Start of Selected excerpt
Turkey – splurge on a cave hotel and a hot air balloon ride in Cappadocia. Buy a mosaic glass lamp or a Turkish rug in the Grand Bazaar in Istanbul. Definitely don’t miss the charming coastal towns of Antalya and Kas. Visit Pamukkale to see the travertine terraces and swim in the Cleopatra Pools. And get awkwardly washed by a stranger at a traditional Turkish hamam.
How many countries have you visited so far?
Somewhere in the neighborhood of 60 each (not trying to be aloof, we just lost track). We actually enjoy re-visiting countries almost as much as seeing new ones. Some people get too caught up in country-counting and instead of taking time to truly explore each country they visit.
What are your top 3 favorite cuisines?
Thai, Vietnamese, and Mexican.
What is your favorite restaurant in the world? What dish do you recommend there?
End of Selected excerpt
Start of Excerpted records
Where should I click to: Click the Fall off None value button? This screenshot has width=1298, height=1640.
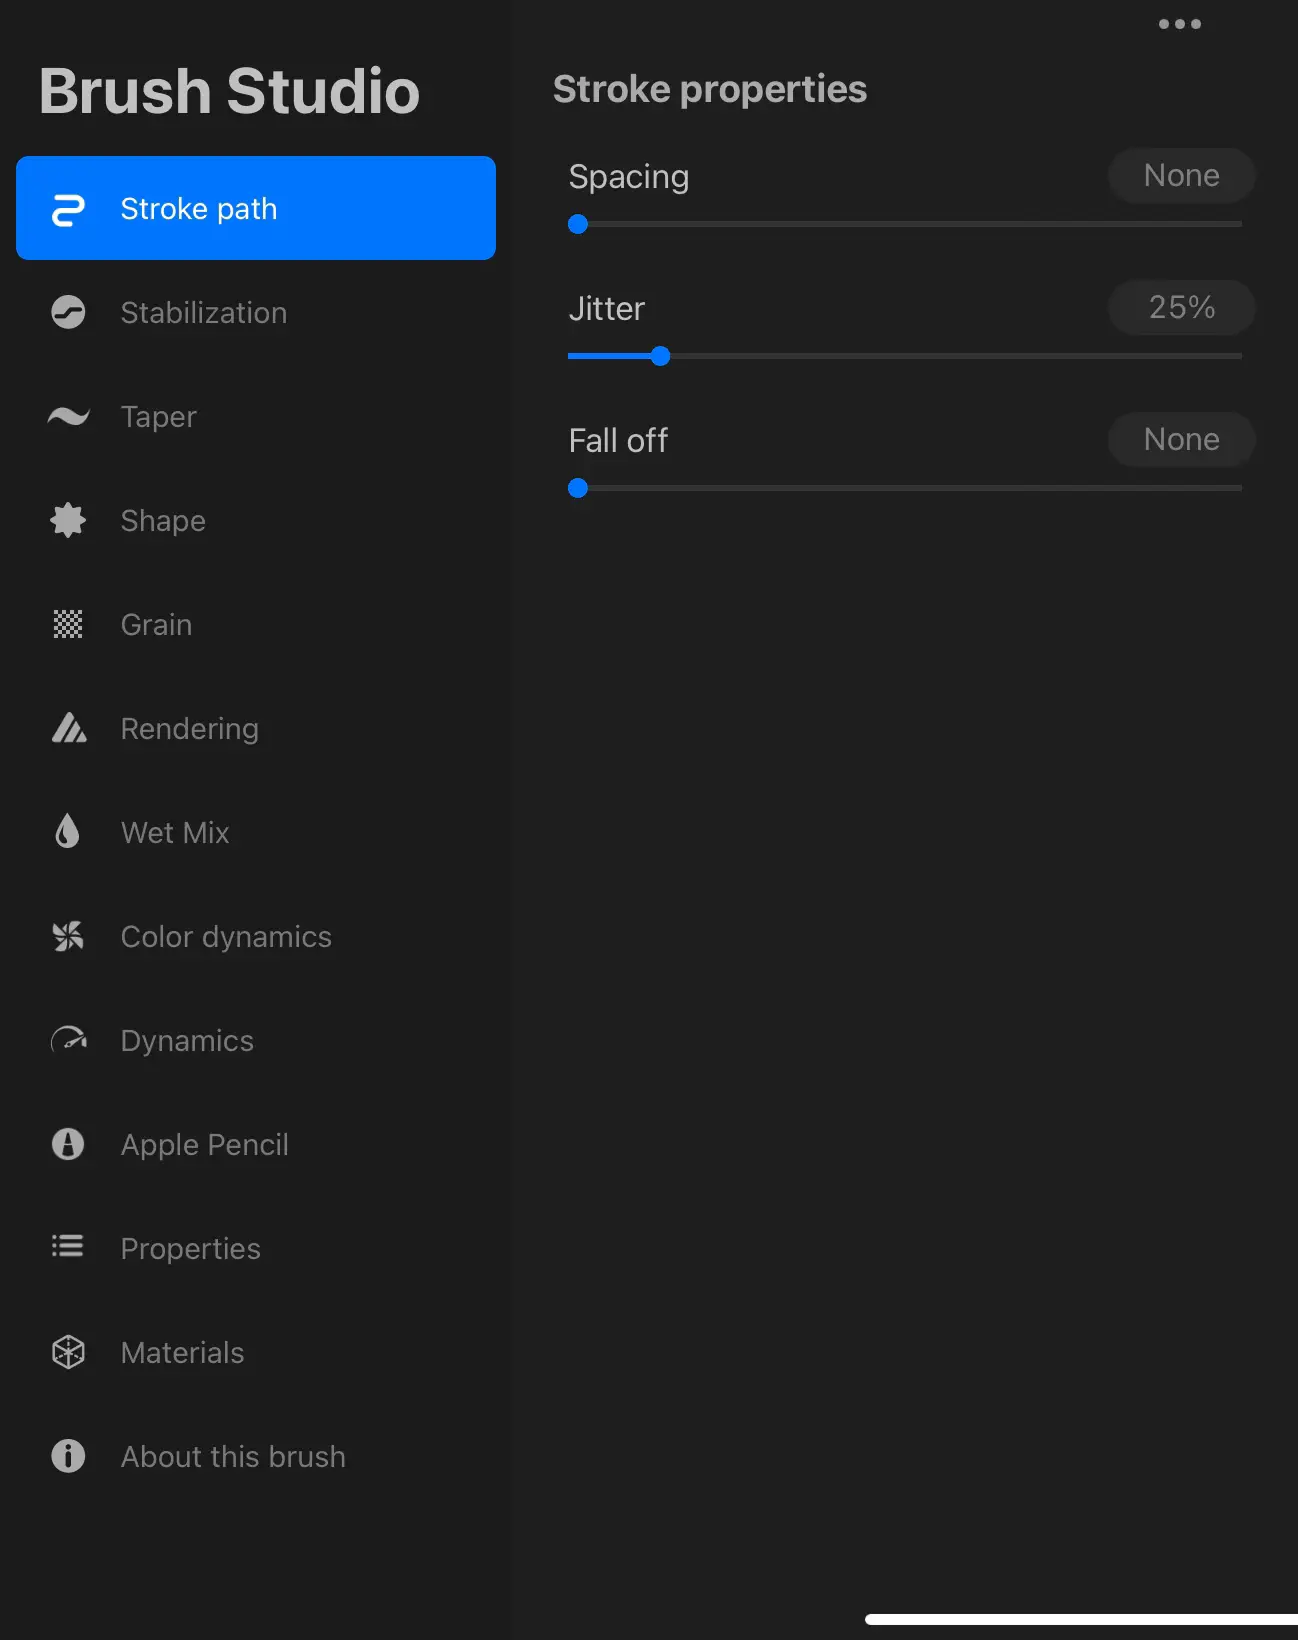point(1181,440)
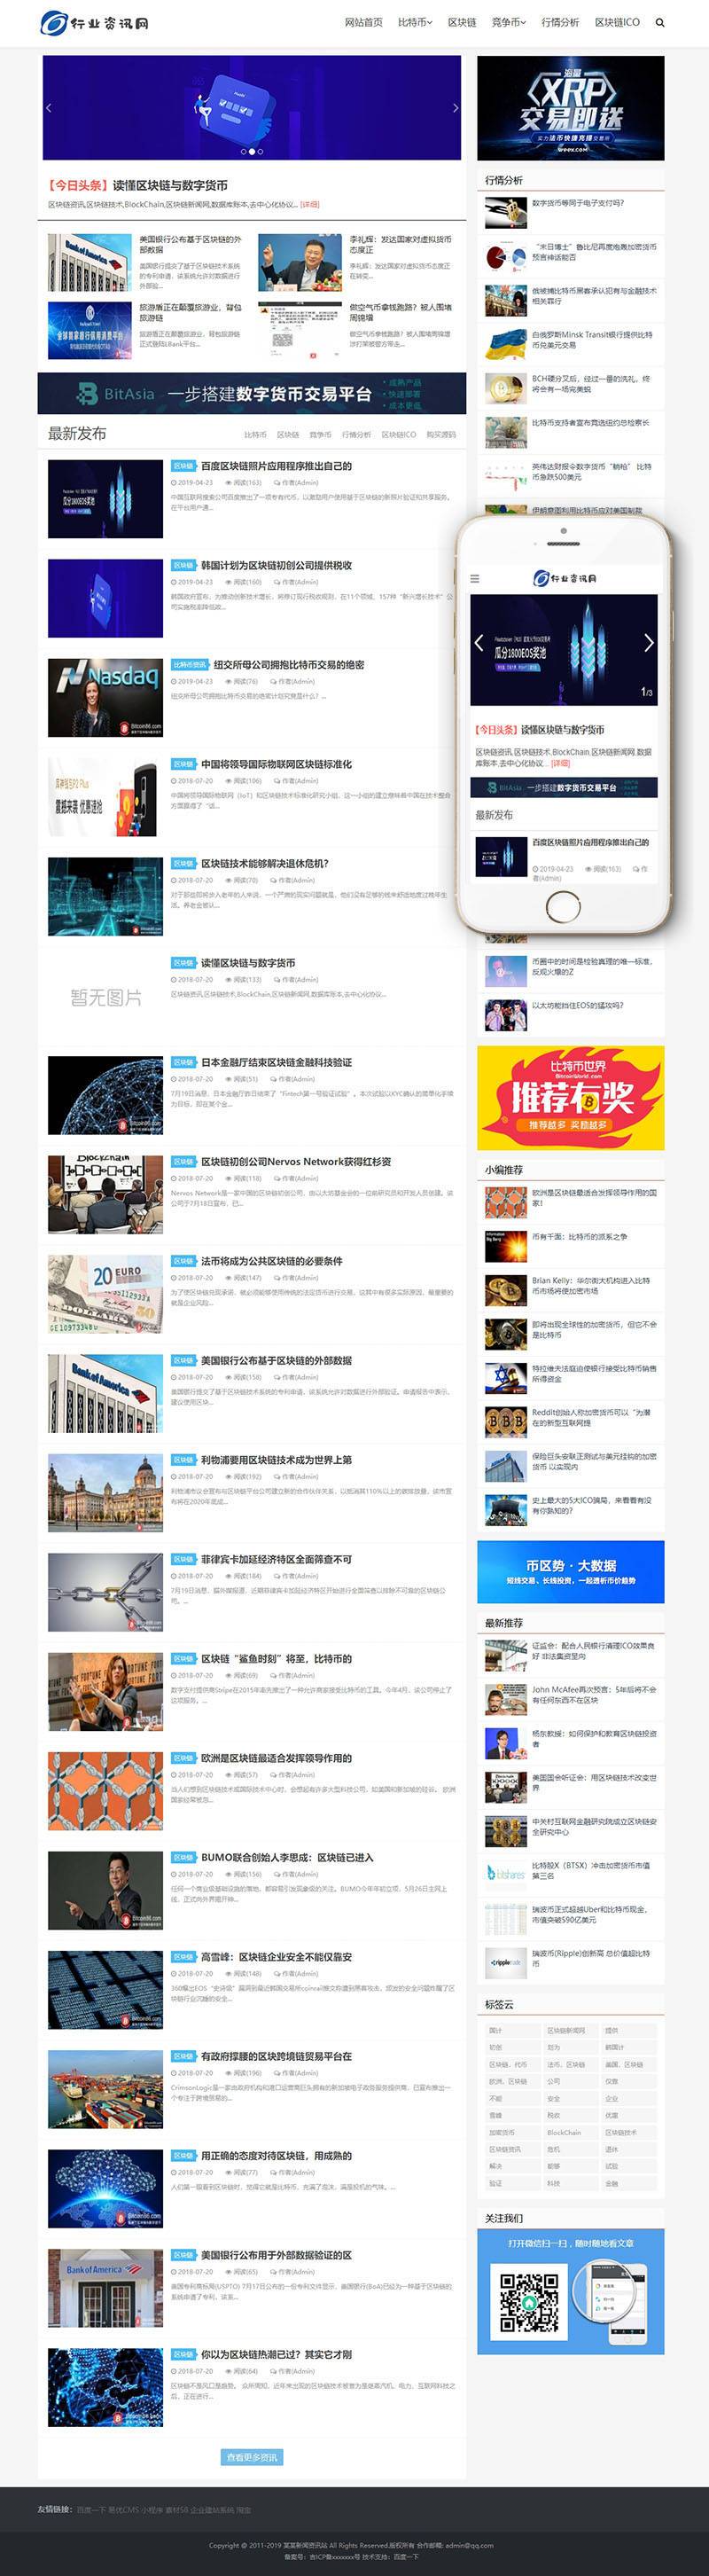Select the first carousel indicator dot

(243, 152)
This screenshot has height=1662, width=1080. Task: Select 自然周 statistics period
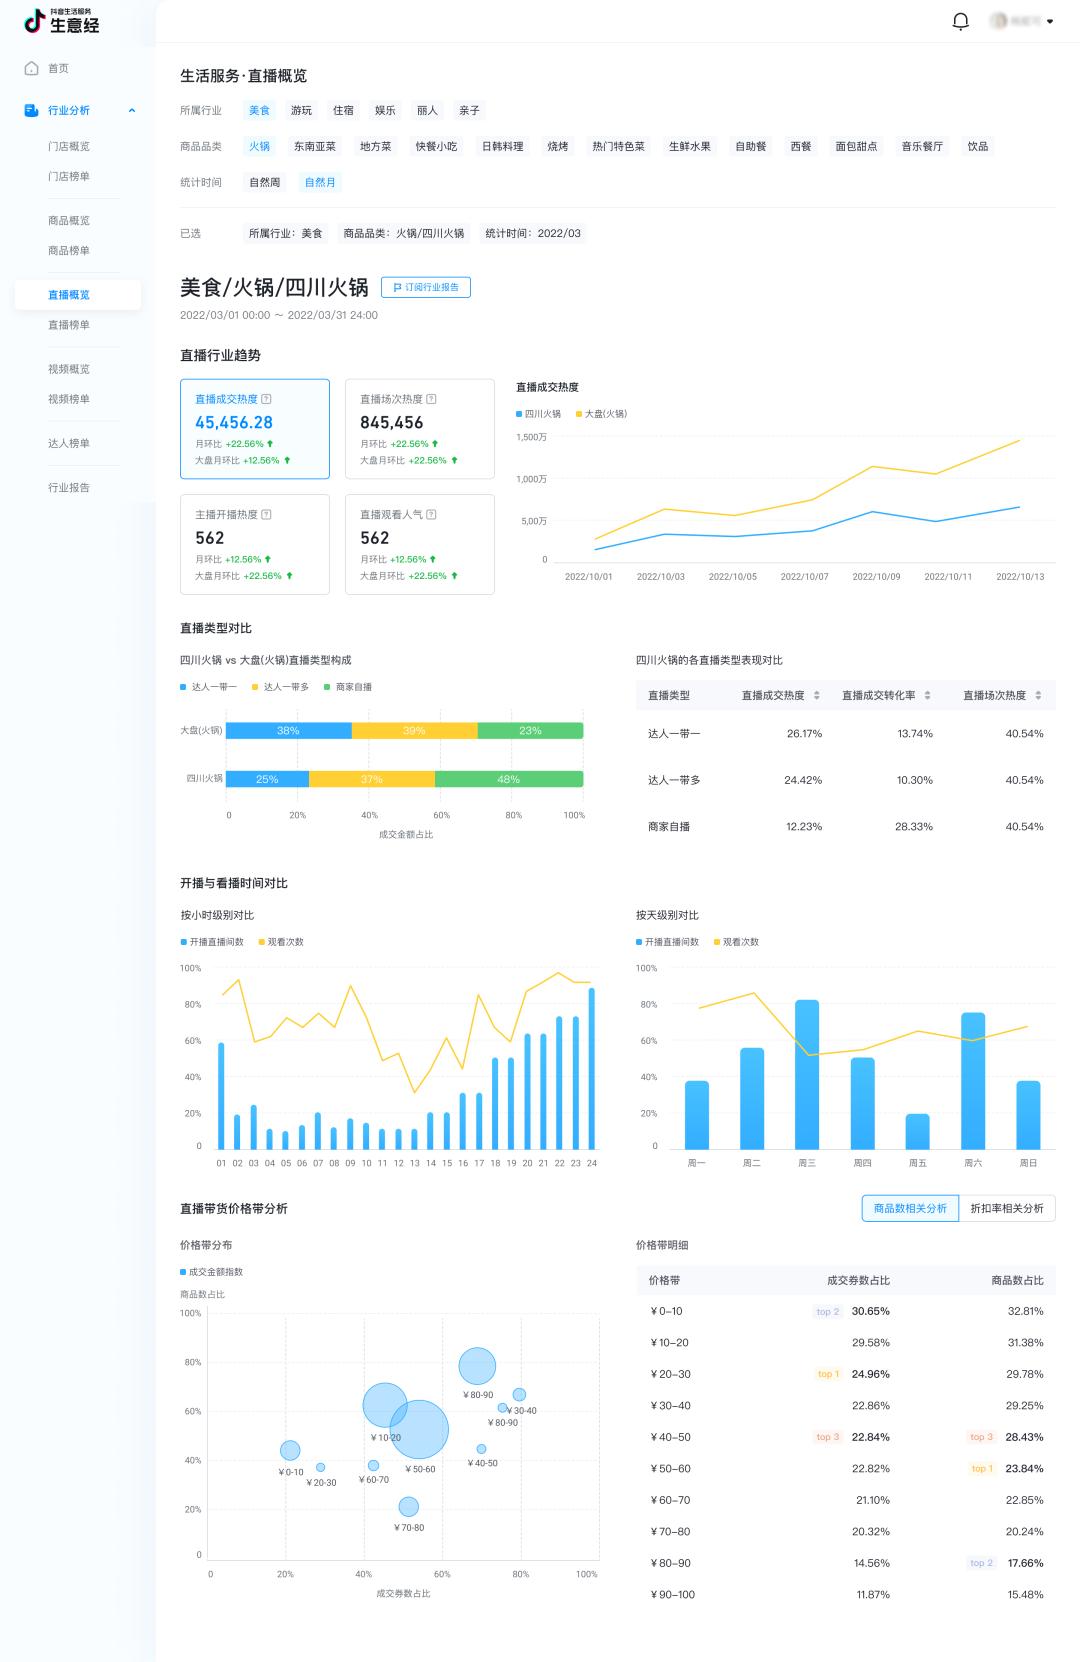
End of Excerpted records
Tasks –
• 1. What three cuisines does the travel Q&A list as the top favorites?
• 2. Echo the travel Q&A, starting with "Turkey – splurge" and going on through "visited so far?".
The items come from a different source than the travel Q&A.

Answers by item –
• 1. Thai, Vietnamese, and Mexican.

• 2.
Turkey – splurge on a cave hotel and a hot air balloon ride in Cappadocia. Buy a mosaic glass lamp or a Turkish rug in the Grand Bazaar in Istanbul. Definitely don’t miss the charming coastal towns of Antalya and Kas. Visit Pamukkale to see the travertine terraces and swim in the Cleopatra Pools. And get awkwardly washed by a stranger at a traditional Turkish hamam.
How many countries have you visited so far?